** Document section **
- Opening Delimiter -
In a sharp rebuke, Somalia's internal security ministry released a statement saying that Mukhtar Robow was not eligible to run for the regional elections. It was unclear whether the federal authorities have the ability to enforce a ban on a regional presidential candidate. Al Shabaab too has denounced the political ambitions of the group's highest profile defector, referring to him as a “Murtad”, or an apostate.

Worried about Robow's popularity, the federal government has sent at least one high-level official to try to persuade him to step aside. The electoral commission, dismissing the government’s demands, had awarded a certificate of eligibility to Mukhtar Robow.

Mukhtar Robow was officially cleared by the South West State Electoral Commission to contest in the December elections despite early protest by the Federal government seeking to have him barred. The Coalition for Change, which has thrown its weight behind Mukhtar Robow, issued a statement after the polls were postponed. The group said it fears the government was planning to rig the election since the new date is not favourable for international observers as most of them will then have left Somalia for the end of the year festivities.

Some 150 elite Somali forces, armed with DShK rifles, were deployed to Baidoa to physically block Robow from accessing the election venue.

On 7 Nov 2018 The United Nations Mission in Somalia (UNSOM) warned that the presidential election in Somalia's South West State had the potential to lead to violence and called on all parties to ensure that the electoral process proceeds in accordance with the established rules and avoids any behaviour which may lead to conflict or undermine the integrity of the electoral process.

===Arrest===
On 13 December 2018, Mukhtar Robow was arrested by African Union peacekeepers from Ethiopia and flown to Mogadishu under tight security. At least 12 people were killed in Baidoa in violence that erupted following Robow's arrest. Among those killed was a member of the regional parliament. The victims were shot by AMISOM Ethiopian forces and Somali Special Forces flown from Mogadishu.

Somali lawmakers have written a protest letter to the AU Commission in Addis Ababa, the Ethiopian government and the UN complaining about the conduct of AMISOM.

Robow's arrest also prompted the resignation of Somalia's Public Works Minister Abdifatah Mohamed Gesey, who hails from Baidoa and is from the same Leysan sub-clan as Robow, in protest.

The Special Representative of the UN Secretary-General for Somalia, Nicholas Haysom wrote to the Somali government on 30 December 2018, requesting details of the legal basis for the arrest of Robow, as well as calling for investigations into the deaths of protesters following his detention. Somalia's security forces used lethal force to put down three days of demonstrations in the south-western town of Baidoa on 13–15 December, killing at least 15 people and arresting 300, according to the UN.
On 1 January 2019, three people were wounded including two UN staff members when a barrage of mortars were fired into the main UN base in Mogadishu.

Somalia's government has ordered the UN top envoy to leave the country, accusing him of "deliberately interfering with the country's sovereignty." The order comes days after the official, Nicholas Haysom, raised concerns about the action of Somalia's UN-backed security services in the recent violent episodes that left several people dead. The U.N. Security Council is expressing regret at Somalia's decision to expel a U.N. envoy who questioned the arrest of an extremist group defector-turned-political candidate.

In December 2021, Somalia's Interior Minister Abdullahi Nor, asked the country's National Intelligence Security Agency to hand over a report on the arrest and subsequent detention of Robow,

==Ministry of Religious Affairs==
In Aug 2022, Robow was appointed to become Minister Of Religious Affairs in the cabinet of President Hassan Sheikh Mohamud.
- Closing Delimiter -
** Data excerpt **
- Opening Delimiter -
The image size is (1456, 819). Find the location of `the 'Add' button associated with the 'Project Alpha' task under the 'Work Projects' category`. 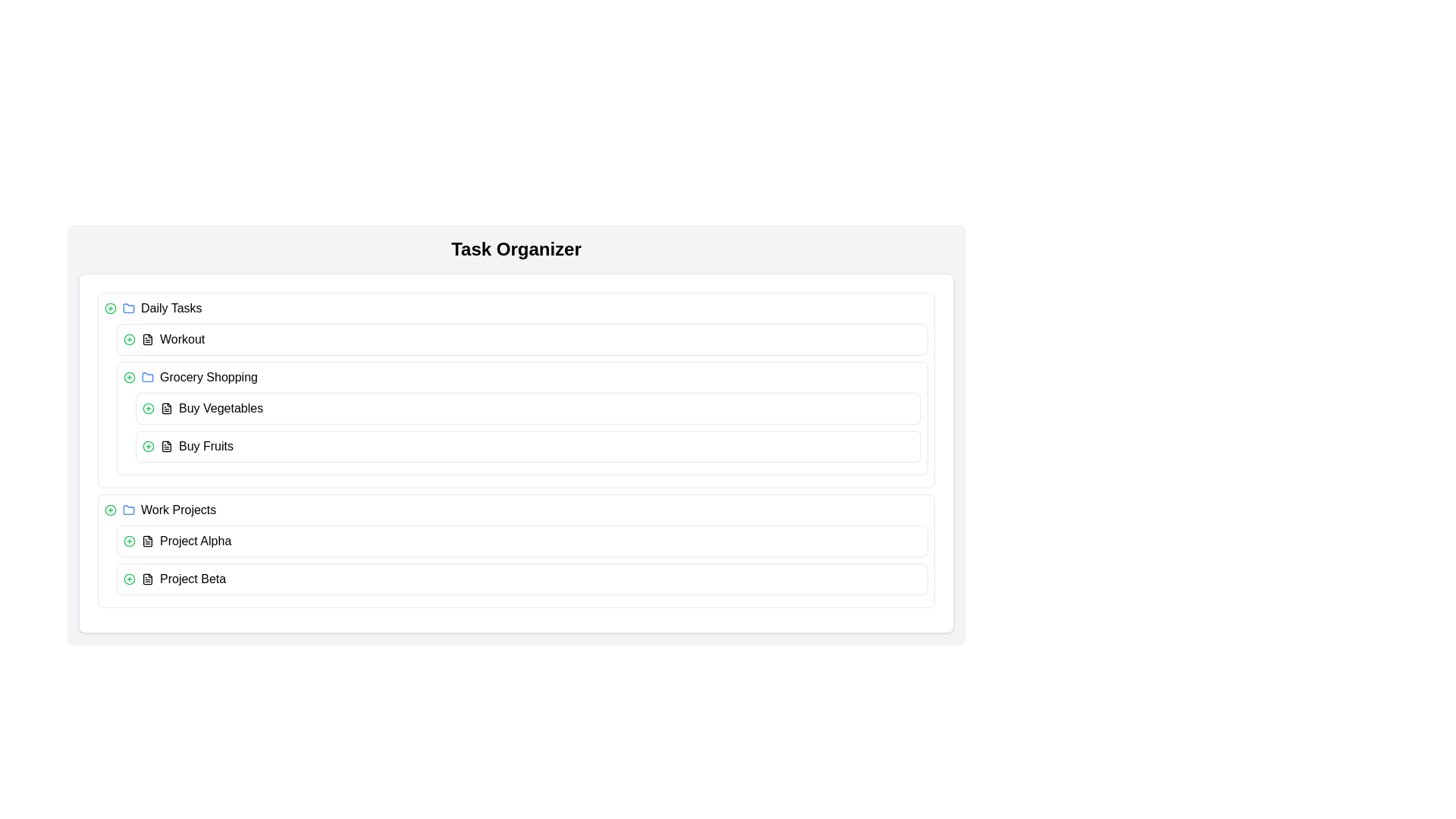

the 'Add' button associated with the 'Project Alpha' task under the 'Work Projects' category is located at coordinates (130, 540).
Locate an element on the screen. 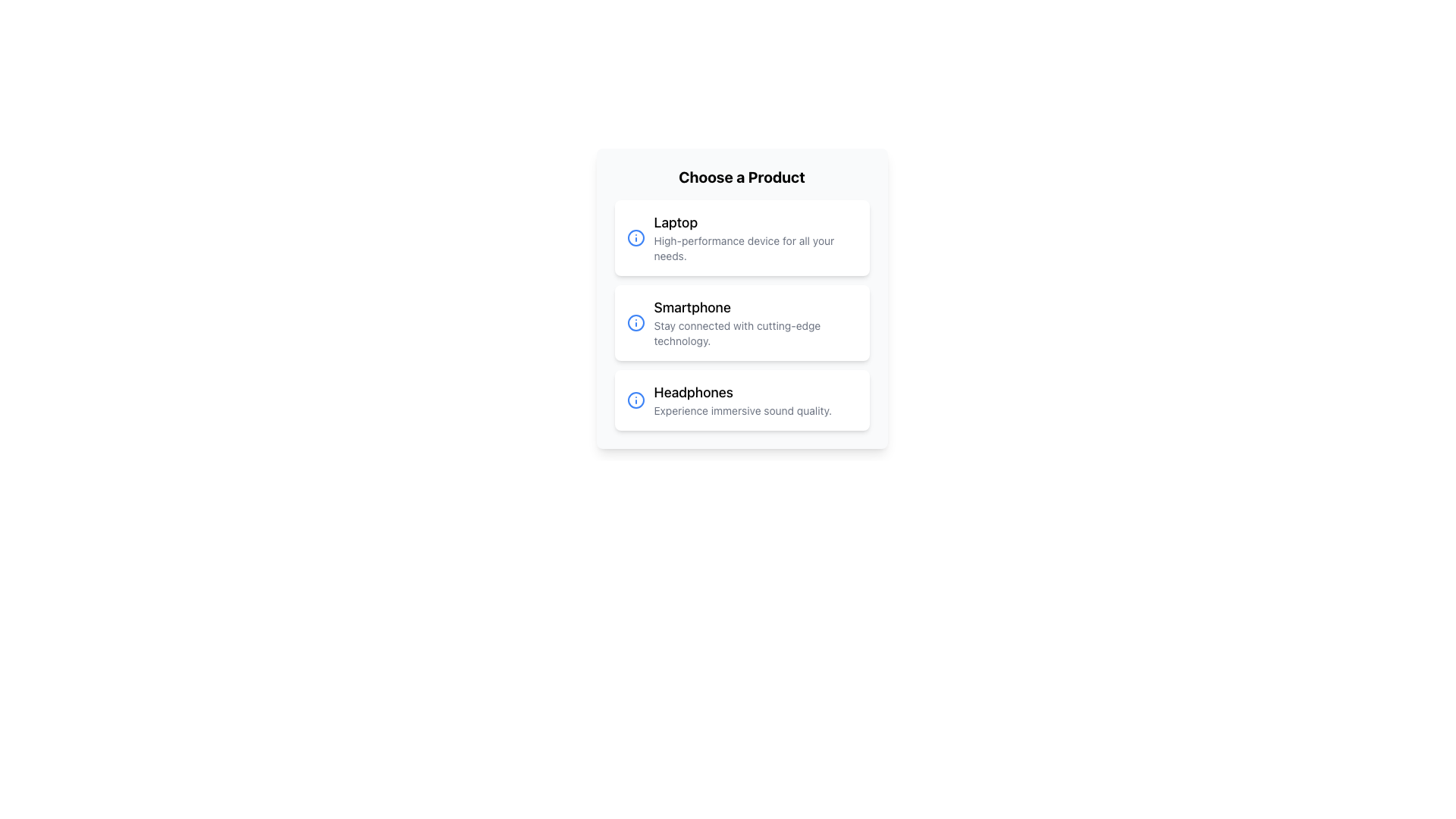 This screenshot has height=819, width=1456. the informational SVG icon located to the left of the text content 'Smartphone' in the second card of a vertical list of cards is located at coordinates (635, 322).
- Closing Delimiter -
** Task set **
1) Retype the part of the Mukhtar Robow passage between "Worried about Robow's" and "to Mukhtar Robow.", inclusive.
2) List every person named in the Mukhtar Robow passage.
3) Answer these questions from the Mukhtar Robow passage:
(a) How many elite Somali forces were deployed to Baidoa to block Robow from the election venue?
(b) Which sub-clan does Abdifatah Mohamed Gesey share with Robow?
(c) To which post was Robow appointed in Aug 2022?
The data has nothing to do with the Mukhtar Robow passage.

** Answers for this exercise **
1)
Worried about Robow's popularity, the federal government has sent at least one high-level official to try to persuade him to step aside. The electoral commission, dismissing the government’s demands, had awarded a certificate of eligibility to Mukhtar Robow.

2)
Mukhtar Robow
Abdifatah Mohamed Gesey
Nicholas Haysom
Abdullahi Nor
Hassan Sheikh Mohamud

3)
(a) Some 150.
(b) The Leysan sub-clan.
(c) Minister of Religious Affairs in the cabinet of President Hassan Sheikh Mohamud.